Pero el policía se quedó cerca de David, hasta intercambiaron algunas palabras, y entonces sonó el segundo timbre. David se apartó del muro y penetró en la sombra, seguido por todos los demás. Yo sólo tenía nueve años, y la paciencia de la que había hecho gala durante esas largas semanas desapareció de golpe. Contuve los berridos ante el inmenso despecho que acababa de experimentar, golpeé el suelo con ambas manos y me agarré a la alambrada con una rabia que pocas veces había conocido hasta entonces. Tenía los ojos bañados en lágrimas, y la prisión no era más que una imagen borrosa. Apretando los dientes, hundí las palmas en los nudos de hierro, el dolor se me mezcló con la cólera, sacudí la barrera con todas mis fuerzas y, con un ruido ahogado, algo saltó de repente como una mala hierba arrancada. Parte de la alambrada se había salido del suelo. Temblaba.

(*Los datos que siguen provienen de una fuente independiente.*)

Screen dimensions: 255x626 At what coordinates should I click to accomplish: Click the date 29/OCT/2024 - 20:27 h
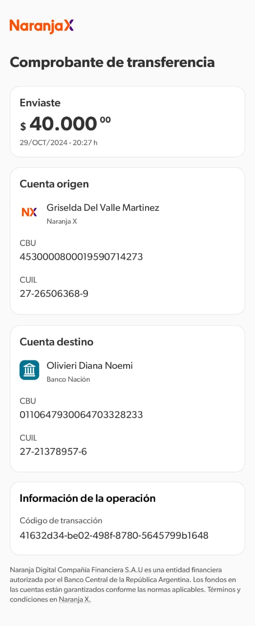click(59, 143)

Me podría haber partido un rayo y nada habría cambiado. Todo en mí se detuvo, la ira que me cegaba, la rabia en manos y pies, las lágrimas que caían, me había convertido en un bambú seco. Me deslicé hacia el escondrijo. Me quedé ahí esperando, muerto de miedo, pero no apareció nadie. Me levanté y eché a andar hacia casa. Hoy día, así como recuerdo los rizos de David, me acuerdo también del olor a óxido y sangre de mis manos. En el bosque, de regreso, me olisqueaba las palmas como si fueran una droga, y con cada aspiración me hacía con una bocanada de serenidad y de esperanza.